Lebih jauh, MUI turut mendorong negara-negara yang selama ini menyuarakan dukungan terhadap Palestina agar memperkuat jalur diplomasi dan hukum internasiomnal untuk merespons insiden tersebut. MUI juga menegaskan dukungan terhadap Palestina perlu diwujudkan melalui langkah nyata, tidak berhenti pada pernyataan politik semata.
Jasus penahanan rombongan Sumud Flotilla, termasuk jurnalis Indonesia, kini menjadi sorotan karena menyangkut perlindungan warga sipil dan kebebasan menjalankan misi kemanusiaan di kawasan konflik.
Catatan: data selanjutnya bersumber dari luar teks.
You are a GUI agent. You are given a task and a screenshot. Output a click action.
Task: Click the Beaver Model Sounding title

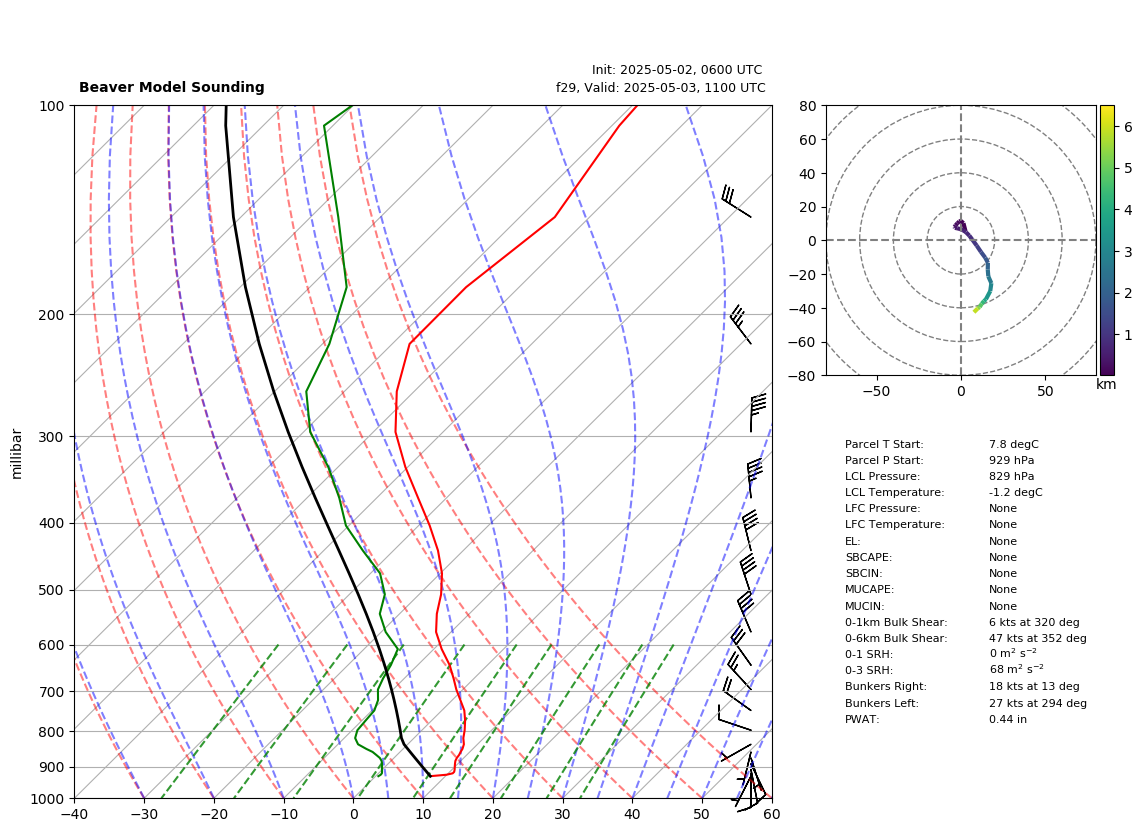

Sebelumnya diberitakan, Global Peace Convoy Indonesia (GPCI) mengumumkan lima orang warga negara Indonesia (WNI) diculik dalam misi Global Sumud Flotilla. Mereka diculik oleh tentara zionis Israel saat sedang berlayar di laut lepas Mediterania menuju Gaza, Palestina.
Kementerian Luar Negeri (Kemlu) RI juga turut mengecam tindakan Israel yang mencegat kapal dan menangkap aktivis yang tergabung dalam misi kemanusiaan internasional Global Sumud Flotilla. Kemlu terus berkomunikasi untuk memantau kondisi warga negara Indonesia (WNI) yang ikut dalam misi kemanusiaan itu.
"Kementerian Luar Negeri mengecam keras tindakan Militer Israel yang telah mencegat sejumlah kapal yang tergabung dalam rombongan misi kemanusiaan internasional Global Sumud Flotilla (GSF) 2.0 di sekitar perairan Siprus, Mediterania Timur," kata juru bicara 1 Kemlu RI, Yvonne Mewengkang, dalam keterangannya, Senin (18/5).